Our View: Newmont Mining not holding up its end of bargain | TheUnion.com

Our View: Newmont Mining not holding up its end of bargain

When Jeff Foltz walked away from his interim post as Grass Valley’s city administrator, he likely thought he was safe to wash his hands of the water woes Colorado-based Newmont Mining Corporation had brought the city.

Five years later, as he again agreed to assist the city with a transition in leadership, Foltz found the issue with mine water still afloat.

In a 2009 settlement with Grass Valley, Newmont Mining agreed to build its own water treatment plant in order to alleviate the flow of water from the Empire Mine into Grass Valley’s wastewater treatment plant.

Foltz, who first departed his interim post in 2008, worked many hours to help find a solution to stop the estimated 400,000 gallons of wastewater that pour into Grass Valley’s facility from the mine each day — accounting for nearly one-quarter of the plant’s total flow.

The excessive effluent has led to Grass Valley’s facility exceeding its intake capacity and overflowing into Wolf Creek at least three times in the past five years, according to the state water board.

Such spills often lead to fines for the city, such as the $110,000 fine the Water Quality Control Board issued in 2011 after 10,000 gallons of wastewater spilled into the creek (although near a Joyce Street lift station and not at the treatment plant). Also problematic, of course, is the actual impact on the watershed by the wastewater spills.

“It basically says the water is generally pretty good,” Jonathan Keehn, president of the Wolf Creek Community Alliance, said of his organization’s “State of the Creek” report released in October. “(Water quality) occasionally gets affected negatively whenever the wastewater treatment plant gets overloaded.”

The good news is that last week, Newmont officials told The Union it plans to finally build its own treatment plan in the summer of 2014.

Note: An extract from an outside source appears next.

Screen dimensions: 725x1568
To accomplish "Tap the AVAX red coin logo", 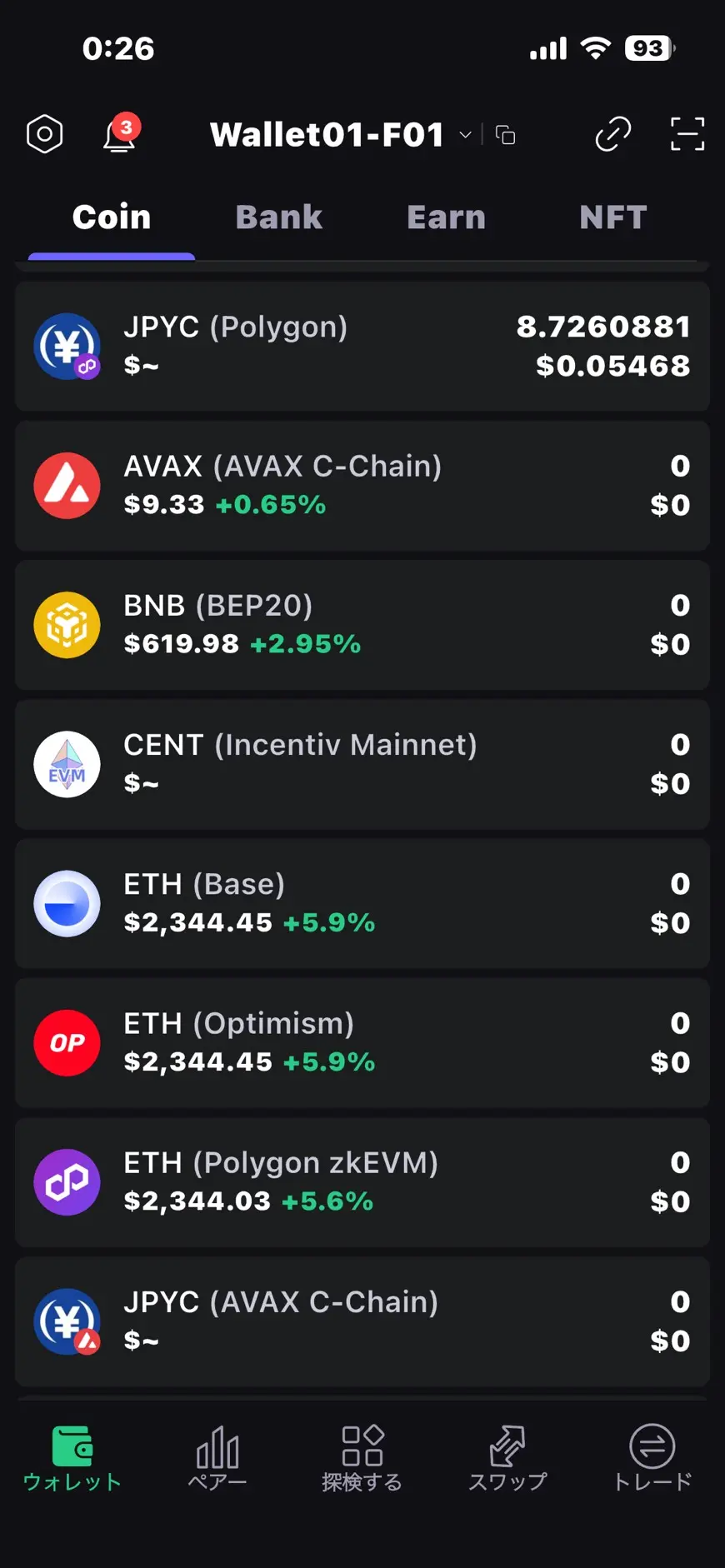I will click(x=67, y=486).
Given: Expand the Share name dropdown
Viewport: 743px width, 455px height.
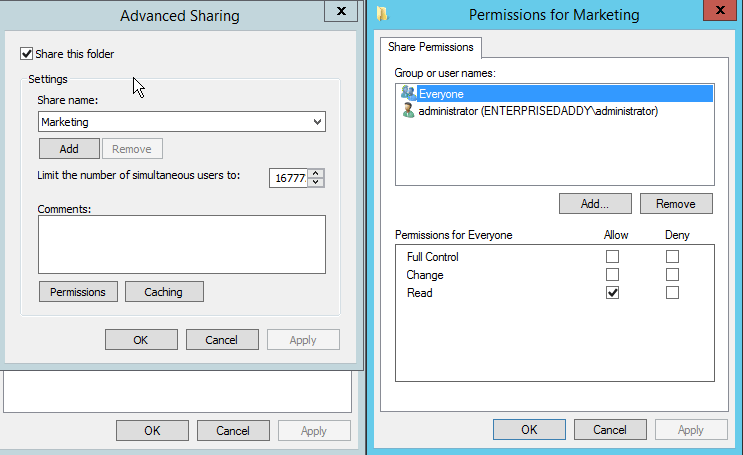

The bad news is that announcement comes nearly five years following the settlement, 10 months after the agreement’s deadline to have the plant constructed and six months since the city reportedly last heard from Newmont.

“We haven’t heard anything from them since June,” Grass Valley Director of Public Works Tim Kiser told The Union Dec. 3.

Newmont, however, has been in communication with Nevada County’s planning director and environmental department on the project, Newmont spokesman Omar Jabara stated in an email, the only form of communication used to respond to questions posed by The Union on the issue, as repeated phone calls have not been returned.

The Central Valley Water Regional Water Quality Control Board is apparently optimistic about an eventual resolution, although one of its executive directors, Pamela Creedon, told The Union she was “frustrated it hasn’t been finished” but added “it’s understandable the delays Newmont has had.”

Newmont bought 748 acres from Northstar Grass Valley LLC that encompass several former gold mines in July 2011, according the water board’s staff. The following September, in 2012, Newmont submitted a waste discharge report to obtain a discharge permit, along with preliminary plans for the plant that officials say will be similar to what is already at Empire Mine known as the Magenta Drain project. That remediation project, a $2 million state-of-the-art natural filtration system to rid water of heavy metals, was negotiated by environmental group Deltakeeper with Newmont and California state parks as a compromise of a 2004 lawsuit. The state parks filed suit against Newmont to recoup the costs of the project in July 2012.

As Grass Valley continues to wait for Newmont to meet its responsibility in providing relief for the city’s water treatment plant, the mining company must now pay $375,000 annually to the city — an increase of $75,000 after Newmont missed its February 2013 deadline of having the facility built. To date, city officials said, the company has paid more than $1.2 million to compensate for spills and fines its mine water has helped cause.

“Enough is enough,” Foltz told The Union in October, upon returning to Grass Valley, this time as interim city manager. “For the health of the city going forward, that issue needs to be solved and put to bed and get Newmont’s water out of the city sewer plant.”

But because Newmont has failed to hold up its end of the bargain for so long, when Foltz washes his hands of the whole mess for a second time — upon the hiring of Grass Valley’s new city manager — he’ll likely be doing so with mine water still in the mix.

Our View represents the opinions of The Union editorial board, which is comprised of members of The Union staff, as well as informed members of the community.